# Exercise description
Write out again, exactly, the lines below starting at the one with "This screenshot has height=573, width=647." and ending at the one with "This screenshot has height=355, width=553.".

# Input material

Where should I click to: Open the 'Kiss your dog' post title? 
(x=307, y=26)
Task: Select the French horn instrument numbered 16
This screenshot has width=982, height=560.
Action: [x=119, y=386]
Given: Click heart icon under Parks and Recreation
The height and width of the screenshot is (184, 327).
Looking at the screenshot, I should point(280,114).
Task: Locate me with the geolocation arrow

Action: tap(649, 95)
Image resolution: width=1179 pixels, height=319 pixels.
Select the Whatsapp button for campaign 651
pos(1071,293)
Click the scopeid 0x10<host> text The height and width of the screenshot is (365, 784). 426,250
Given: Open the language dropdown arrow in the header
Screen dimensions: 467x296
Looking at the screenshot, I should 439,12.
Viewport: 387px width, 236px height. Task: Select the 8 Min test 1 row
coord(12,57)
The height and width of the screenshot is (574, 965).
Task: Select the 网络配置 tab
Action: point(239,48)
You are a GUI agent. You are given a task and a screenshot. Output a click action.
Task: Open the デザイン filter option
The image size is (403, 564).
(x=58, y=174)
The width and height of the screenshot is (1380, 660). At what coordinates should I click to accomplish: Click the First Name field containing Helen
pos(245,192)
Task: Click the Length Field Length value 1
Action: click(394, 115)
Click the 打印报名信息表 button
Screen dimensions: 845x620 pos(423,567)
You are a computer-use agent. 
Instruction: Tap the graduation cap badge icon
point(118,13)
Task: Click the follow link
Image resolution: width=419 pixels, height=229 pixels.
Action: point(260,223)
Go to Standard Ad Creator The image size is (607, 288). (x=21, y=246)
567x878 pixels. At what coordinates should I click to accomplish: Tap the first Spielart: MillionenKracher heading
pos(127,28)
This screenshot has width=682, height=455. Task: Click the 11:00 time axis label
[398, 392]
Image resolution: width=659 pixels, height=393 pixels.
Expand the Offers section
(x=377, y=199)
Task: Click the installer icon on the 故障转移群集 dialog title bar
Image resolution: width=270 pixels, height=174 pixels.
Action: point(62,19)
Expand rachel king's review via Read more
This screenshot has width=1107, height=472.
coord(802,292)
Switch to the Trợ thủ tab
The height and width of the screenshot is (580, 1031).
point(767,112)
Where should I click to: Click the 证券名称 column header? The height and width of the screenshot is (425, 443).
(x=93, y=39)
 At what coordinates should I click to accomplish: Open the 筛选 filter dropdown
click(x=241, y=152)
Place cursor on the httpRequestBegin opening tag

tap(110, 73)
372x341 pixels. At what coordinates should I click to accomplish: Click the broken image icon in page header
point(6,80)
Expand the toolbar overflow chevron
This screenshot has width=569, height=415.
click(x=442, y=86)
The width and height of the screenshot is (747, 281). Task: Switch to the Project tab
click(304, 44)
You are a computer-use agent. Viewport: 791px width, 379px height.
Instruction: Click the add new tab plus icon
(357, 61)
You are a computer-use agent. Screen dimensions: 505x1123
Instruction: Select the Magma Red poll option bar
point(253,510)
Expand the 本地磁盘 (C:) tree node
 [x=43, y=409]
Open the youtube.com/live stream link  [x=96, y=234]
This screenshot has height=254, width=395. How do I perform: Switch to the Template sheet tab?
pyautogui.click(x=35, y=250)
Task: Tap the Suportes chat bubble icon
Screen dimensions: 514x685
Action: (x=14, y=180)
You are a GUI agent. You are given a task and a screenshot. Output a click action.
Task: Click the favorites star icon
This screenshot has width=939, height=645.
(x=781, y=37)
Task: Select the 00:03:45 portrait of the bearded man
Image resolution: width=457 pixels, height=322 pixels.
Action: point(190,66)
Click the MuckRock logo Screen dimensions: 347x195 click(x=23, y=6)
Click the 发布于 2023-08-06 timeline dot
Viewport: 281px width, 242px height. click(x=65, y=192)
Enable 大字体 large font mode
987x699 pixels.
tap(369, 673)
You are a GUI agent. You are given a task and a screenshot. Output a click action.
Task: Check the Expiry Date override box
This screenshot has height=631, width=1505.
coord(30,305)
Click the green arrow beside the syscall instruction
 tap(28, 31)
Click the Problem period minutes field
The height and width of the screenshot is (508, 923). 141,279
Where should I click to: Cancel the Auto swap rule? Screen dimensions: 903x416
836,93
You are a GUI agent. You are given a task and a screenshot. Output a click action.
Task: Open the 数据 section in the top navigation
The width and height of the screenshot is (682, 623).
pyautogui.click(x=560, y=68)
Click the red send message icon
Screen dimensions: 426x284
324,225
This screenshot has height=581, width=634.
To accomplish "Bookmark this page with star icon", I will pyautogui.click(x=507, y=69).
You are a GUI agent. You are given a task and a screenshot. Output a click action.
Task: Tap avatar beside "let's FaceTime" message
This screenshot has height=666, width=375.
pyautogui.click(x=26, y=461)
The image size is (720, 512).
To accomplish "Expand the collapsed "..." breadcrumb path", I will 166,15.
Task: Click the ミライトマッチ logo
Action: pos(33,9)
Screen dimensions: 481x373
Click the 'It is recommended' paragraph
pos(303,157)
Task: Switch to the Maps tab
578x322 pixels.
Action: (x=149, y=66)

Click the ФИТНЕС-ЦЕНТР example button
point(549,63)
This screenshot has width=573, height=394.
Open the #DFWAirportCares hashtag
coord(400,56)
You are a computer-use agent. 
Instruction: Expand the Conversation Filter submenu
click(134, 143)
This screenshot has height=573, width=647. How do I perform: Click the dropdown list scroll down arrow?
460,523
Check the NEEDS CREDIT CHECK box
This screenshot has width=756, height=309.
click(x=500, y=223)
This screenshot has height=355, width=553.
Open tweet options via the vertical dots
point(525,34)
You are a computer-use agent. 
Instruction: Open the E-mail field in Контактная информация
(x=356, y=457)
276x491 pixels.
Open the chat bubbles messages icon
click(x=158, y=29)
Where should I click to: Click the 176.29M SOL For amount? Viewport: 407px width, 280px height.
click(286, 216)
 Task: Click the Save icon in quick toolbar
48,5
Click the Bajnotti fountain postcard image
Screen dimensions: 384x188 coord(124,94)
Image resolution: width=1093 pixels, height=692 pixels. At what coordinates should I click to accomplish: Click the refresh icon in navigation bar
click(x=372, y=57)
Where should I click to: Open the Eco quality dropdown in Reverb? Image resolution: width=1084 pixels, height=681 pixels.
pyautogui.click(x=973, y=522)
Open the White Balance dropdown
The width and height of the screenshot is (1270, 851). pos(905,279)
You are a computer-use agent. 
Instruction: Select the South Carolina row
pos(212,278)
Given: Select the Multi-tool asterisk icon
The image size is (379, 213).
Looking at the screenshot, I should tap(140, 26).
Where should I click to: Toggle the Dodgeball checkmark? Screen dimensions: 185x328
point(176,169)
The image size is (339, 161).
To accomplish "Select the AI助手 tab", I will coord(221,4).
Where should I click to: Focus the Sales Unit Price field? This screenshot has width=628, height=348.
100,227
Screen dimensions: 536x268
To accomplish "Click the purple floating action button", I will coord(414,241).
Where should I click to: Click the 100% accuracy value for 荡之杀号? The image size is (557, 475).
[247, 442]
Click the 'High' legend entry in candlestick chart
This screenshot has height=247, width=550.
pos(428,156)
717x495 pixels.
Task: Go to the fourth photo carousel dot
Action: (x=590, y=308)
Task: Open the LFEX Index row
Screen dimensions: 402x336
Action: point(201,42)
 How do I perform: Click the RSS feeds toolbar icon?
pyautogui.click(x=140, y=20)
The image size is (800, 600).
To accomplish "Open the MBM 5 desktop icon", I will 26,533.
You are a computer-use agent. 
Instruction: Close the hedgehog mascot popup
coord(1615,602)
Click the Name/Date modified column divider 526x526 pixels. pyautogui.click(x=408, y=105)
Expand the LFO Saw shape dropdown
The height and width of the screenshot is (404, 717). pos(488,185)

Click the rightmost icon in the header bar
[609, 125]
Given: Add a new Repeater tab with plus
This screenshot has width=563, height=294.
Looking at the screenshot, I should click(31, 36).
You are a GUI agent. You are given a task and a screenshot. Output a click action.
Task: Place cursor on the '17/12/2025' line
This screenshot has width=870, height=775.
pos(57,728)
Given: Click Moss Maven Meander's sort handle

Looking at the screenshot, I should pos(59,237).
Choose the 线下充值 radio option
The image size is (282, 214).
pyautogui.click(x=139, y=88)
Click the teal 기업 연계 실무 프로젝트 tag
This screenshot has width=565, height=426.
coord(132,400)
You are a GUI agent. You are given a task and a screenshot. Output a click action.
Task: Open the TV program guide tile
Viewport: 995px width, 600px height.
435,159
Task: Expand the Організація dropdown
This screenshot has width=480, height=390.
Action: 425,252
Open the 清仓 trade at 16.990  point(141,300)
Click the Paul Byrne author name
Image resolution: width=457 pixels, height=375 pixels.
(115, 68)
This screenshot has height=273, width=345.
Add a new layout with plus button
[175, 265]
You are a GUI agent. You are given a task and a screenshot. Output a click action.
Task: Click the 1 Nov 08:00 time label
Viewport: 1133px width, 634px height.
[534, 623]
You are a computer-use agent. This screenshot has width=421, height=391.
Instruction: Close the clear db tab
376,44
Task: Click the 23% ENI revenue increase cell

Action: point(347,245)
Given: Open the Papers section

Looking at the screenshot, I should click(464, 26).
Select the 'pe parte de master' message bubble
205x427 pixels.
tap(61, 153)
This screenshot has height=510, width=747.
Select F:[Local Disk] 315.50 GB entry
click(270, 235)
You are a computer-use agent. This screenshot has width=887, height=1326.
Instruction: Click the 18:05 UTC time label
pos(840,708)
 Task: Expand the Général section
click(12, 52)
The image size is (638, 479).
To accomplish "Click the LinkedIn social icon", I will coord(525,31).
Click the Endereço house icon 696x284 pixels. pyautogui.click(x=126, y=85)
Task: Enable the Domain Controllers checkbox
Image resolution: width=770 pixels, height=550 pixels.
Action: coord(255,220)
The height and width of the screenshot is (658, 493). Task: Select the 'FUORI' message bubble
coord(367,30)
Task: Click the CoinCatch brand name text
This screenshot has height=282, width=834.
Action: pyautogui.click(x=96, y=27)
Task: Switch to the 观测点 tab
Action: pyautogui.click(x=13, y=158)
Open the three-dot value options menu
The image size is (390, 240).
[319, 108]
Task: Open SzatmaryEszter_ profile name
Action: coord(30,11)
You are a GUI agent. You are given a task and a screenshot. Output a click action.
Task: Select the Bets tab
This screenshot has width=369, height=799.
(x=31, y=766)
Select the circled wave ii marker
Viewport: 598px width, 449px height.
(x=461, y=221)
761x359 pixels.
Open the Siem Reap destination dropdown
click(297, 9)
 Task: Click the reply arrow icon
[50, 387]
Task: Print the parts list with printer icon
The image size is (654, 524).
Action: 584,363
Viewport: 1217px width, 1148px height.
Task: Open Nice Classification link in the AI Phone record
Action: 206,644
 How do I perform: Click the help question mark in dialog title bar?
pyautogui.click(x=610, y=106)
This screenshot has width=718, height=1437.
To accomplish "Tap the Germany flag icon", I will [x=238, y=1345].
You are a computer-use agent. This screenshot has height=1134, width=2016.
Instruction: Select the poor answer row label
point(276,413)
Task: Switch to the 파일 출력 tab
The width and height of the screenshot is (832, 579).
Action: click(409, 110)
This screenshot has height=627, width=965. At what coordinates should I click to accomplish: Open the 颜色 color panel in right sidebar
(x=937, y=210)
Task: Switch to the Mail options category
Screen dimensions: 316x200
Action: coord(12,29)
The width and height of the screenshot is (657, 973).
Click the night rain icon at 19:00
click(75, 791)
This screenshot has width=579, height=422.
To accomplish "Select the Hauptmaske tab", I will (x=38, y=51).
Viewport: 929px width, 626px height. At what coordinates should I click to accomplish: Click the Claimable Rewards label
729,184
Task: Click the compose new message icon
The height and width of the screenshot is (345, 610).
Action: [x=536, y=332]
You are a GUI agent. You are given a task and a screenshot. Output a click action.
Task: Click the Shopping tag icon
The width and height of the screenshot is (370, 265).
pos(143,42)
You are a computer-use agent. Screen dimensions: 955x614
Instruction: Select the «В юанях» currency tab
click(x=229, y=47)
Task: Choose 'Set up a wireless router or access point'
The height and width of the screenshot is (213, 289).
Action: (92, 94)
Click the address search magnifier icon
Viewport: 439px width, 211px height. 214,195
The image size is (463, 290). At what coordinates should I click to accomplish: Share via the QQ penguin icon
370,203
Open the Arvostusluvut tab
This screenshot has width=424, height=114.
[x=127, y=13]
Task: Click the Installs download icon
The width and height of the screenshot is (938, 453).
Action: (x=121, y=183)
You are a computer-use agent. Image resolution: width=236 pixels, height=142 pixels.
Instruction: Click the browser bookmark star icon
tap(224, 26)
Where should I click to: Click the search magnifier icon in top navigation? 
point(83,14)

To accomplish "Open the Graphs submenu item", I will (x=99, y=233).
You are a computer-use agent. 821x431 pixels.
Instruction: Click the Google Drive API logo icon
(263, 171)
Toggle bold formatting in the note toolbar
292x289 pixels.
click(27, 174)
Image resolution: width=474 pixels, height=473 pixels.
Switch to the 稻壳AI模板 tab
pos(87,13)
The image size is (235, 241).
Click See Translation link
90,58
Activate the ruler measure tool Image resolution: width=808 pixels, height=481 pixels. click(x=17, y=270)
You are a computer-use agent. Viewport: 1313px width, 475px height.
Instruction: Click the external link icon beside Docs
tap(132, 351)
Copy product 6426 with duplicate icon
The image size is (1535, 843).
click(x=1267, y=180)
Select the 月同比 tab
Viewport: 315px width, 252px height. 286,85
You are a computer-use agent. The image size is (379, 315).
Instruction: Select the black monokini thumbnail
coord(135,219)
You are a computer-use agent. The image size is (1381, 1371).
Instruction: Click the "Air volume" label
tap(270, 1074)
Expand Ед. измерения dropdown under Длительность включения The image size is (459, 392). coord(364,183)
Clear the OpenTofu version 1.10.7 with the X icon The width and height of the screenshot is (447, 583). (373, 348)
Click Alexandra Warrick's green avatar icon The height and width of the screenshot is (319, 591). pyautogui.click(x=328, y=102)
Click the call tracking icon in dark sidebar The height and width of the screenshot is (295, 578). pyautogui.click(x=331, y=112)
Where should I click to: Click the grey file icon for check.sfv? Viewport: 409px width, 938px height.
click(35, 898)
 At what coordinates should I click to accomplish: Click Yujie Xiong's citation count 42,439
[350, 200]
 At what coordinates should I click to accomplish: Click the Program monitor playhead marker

# Result for this task
This screenshot has height=573, width=647. How do I perform: Click the dropdown list scroll down arrow?
460,523
Check the NEEDS CREDIT CHECK box
This screenshot has width=756, height=309.
click(x=500, y=223)
This screenshot has height=355, width=553.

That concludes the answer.